• [WHAT TO WORK ON]: Give back exactly the lines from the "The width and" line to the final line of the records, and only those, minus any pictures.

• [DATA]:
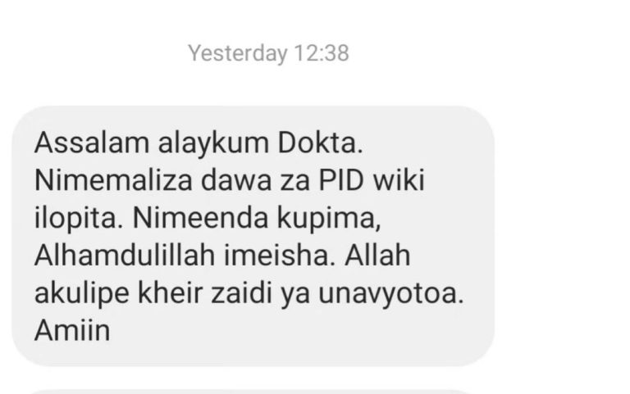
Task: Click the word Assalam in greeting
Action: pos(92,143)
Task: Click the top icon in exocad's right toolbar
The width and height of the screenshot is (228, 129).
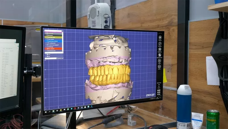Action: [160, 38]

• [THE ANSWER]:
The width and height of the screenshot is (228, 129).
Action: [160, 38]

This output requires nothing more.